Black Hat : Netflix CSRF Vulnerability

WASHINGTON, DC. You never know what kind of vulnerabilities you’ll see at Black Hat.

I’m sitting in a session now where security researcher Chuck Willis of security research firm Mandiant has just demonstrated a live cross site request forgery attack on popular video site Netflix.

According to Willis the issue was first reported to Netflix 17 months ago. In a nutshell CSRF is an exploitation of the HTTP protocols feature that a web page can include HTML elements that will cause the browser to make a request to any other web site. There are alot of different ways to trigger a CSRF including a simple image file or even just a CSS (cascading style sheet).

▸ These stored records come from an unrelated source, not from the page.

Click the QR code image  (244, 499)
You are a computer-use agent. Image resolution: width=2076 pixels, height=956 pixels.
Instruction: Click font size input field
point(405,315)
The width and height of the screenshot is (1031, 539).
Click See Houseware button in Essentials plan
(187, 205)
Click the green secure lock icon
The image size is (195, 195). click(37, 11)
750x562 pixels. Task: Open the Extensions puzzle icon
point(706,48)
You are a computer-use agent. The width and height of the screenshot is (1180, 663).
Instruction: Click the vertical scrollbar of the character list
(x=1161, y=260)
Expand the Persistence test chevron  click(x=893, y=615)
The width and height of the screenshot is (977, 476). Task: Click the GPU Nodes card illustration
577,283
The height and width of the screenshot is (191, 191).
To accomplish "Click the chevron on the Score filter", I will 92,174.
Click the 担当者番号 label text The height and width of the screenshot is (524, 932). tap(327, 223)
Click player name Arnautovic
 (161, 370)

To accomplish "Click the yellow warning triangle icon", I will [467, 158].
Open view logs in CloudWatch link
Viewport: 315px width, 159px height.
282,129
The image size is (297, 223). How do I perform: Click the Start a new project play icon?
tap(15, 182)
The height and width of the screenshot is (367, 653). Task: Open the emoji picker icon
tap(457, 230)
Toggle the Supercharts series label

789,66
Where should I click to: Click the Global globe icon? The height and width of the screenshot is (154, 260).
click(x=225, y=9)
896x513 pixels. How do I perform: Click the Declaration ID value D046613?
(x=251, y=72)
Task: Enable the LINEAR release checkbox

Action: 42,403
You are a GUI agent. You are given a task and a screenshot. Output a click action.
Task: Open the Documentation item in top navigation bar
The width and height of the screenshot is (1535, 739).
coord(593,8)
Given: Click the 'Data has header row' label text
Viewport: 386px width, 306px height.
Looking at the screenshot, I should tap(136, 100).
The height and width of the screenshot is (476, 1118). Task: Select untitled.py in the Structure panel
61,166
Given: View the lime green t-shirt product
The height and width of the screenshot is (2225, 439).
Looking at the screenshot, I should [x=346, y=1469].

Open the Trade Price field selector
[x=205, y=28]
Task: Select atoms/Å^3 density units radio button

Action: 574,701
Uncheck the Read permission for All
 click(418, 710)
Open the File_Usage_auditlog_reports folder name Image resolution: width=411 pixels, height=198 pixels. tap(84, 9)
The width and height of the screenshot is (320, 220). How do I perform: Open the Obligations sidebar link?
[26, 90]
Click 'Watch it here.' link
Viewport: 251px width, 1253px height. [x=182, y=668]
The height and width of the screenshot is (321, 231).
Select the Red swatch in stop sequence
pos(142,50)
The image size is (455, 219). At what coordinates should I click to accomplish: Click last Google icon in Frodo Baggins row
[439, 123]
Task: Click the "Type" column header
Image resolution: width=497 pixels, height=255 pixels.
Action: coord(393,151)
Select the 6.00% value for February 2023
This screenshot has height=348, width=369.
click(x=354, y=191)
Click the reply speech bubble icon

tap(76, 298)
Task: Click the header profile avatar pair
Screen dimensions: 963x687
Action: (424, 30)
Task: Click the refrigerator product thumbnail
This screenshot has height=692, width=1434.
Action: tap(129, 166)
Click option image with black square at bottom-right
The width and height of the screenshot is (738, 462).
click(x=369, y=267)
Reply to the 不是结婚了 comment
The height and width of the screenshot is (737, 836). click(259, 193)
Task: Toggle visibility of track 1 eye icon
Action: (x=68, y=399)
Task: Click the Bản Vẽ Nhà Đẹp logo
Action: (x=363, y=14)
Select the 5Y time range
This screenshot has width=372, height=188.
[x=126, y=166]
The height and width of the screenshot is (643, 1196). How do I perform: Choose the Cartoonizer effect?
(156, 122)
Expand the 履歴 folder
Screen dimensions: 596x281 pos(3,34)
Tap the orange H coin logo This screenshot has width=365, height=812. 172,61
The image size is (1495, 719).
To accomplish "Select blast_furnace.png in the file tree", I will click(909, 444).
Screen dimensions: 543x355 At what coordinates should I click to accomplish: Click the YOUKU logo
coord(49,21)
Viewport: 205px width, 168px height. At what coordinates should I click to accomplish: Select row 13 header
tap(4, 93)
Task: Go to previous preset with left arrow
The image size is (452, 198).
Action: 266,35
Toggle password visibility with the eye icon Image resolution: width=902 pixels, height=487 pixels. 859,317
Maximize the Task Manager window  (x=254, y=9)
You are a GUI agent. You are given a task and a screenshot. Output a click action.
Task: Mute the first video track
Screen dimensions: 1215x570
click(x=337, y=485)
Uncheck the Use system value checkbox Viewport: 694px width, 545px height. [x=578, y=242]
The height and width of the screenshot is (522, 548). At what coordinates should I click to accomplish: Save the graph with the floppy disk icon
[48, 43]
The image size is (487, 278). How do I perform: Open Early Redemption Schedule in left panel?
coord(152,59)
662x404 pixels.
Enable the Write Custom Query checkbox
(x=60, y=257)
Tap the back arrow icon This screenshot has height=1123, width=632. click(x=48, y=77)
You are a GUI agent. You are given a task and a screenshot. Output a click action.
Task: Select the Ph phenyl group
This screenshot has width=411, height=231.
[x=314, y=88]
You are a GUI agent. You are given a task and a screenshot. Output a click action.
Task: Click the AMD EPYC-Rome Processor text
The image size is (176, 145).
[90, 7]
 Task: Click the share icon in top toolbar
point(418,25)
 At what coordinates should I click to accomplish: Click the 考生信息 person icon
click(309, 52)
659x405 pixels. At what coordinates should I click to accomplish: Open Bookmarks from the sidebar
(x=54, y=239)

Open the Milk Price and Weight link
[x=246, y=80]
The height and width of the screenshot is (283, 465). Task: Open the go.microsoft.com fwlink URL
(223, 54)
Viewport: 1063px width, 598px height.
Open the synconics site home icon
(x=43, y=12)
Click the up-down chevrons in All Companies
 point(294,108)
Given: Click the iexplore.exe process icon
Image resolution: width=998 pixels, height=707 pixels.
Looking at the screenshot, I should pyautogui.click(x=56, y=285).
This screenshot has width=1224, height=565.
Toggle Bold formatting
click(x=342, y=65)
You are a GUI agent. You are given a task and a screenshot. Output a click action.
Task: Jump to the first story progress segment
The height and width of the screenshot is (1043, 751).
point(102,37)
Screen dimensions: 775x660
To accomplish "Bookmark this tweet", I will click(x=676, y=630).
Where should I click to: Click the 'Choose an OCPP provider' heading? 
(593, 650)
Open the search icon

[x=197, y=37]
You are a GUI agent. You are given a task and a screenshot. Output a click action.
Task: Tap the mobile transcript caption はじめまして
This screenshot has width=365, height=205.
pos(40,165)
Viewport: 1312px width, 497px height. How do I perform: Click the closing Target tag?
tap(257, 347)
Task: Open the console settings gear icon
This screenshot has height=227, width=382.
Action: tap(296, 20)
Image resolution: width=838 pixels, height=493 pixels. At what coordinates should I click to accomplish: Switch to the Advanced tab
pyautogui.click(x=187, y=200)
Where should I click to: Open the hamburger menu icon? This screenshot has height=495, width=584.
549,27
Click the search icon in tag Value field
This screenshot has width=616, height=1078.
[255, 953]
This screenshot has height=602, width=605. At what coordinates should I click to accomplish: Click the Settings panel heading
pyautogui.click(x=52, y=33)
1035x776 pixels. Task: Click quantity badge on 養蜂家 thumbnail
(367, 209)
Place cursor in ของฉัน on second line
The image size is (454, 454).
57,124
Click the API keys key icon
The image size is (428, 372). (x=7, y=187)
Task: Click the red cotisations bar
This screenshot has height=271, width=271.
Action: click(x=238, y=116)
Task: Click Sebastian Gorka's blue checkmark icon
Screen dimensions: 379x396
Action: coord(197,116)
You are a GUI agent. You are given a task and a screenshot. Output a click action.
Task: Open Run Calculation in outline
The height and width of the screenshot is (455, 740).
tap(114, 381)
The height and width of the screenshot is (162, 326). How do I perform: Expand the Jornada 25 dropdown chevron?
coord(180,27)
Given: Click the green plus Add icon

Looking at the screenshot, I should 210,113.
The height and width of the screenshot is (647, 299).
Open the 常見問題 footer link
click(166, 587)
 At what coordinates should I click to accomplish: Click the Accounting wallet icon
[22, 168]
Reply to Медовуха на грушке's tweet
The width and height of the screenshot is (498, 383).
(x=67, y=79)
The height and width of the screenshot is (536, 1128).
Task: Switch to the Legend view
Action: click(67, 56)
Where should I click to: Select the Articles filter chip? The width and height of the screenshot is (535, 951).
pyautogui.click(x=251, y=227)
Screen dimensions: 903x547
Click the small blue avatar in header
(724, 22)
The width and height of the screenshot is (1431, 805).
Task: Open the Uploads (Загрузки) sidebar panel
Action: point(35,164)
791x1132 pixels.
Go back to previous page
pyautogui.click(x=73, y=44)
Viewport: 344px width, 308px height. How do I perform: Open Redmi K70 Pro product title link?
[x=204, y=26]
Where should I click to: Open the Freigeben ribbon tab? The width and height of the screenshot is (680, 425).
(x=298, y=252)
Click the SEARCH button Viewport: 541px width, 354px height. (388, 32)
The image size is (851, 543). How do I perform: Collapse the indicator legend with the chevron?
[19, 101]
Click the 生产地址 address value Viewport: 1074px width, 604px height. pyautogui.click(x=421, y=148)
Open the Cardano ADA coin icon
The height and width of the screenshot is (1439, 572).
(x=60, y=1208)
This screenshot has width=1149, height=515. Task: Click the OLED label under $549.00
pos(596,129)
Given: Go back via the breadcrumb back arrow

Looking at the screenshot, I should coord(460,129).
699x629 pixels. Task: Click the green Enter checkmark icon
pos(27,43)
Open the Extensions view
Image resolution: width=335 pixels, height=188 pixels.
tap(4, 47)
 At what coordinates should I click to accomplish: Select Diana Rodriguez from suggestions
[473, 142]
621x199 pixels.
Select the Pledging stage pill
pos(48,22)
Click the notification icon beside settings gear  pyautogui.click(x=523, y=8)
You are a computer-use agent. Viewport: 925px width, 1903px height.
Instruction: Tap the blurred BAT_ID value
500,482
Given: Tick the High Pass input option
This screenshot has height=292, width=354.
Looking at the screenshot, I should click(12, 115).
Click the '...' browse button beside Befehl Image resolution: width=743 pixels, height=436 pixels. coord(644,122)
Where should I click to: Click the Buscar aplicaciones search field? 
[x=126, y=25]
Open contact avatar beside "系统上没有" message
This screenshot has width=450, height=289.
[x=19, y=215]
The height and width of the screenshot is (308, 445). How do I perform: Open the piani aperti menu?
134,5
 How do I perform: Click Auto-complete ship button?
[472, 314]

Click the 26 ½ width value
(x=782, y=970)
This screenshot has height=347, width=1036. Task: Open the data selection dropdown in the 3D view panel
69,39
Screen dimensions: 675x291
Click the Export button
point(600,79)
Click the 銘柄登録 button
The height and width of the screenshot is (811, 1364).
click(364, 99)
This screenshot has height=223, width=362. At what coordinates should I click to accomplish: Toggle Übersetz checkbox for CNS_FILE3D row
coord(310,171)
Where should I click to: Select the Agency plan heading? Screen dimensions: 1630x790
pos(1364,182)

In the Netflix live case study, Willis showed how he could add a movie to a user’s queue without a user’s knowledge.

Willis alleged that Netflix used to have even more problems related to CSRF that could have allowed an attacker to change a mailing address for a user. Which means that before Netflix partially fixed their CSRF issue an attacker could have added a movie and then had it sent to them.

As it is an attacker can only add a movie, which Willis admitted isn’t terribly exciting. Though he did say that it could be used as some kind of scam to promote a movie. Where an attacker gets a particular movie added to alot of users lists so that Netflix would have to buy more copies.

Overall Willis alleges that CSRF is a problem that is becoming increasingly prevalent and is also difficult (though not impossible) to detect.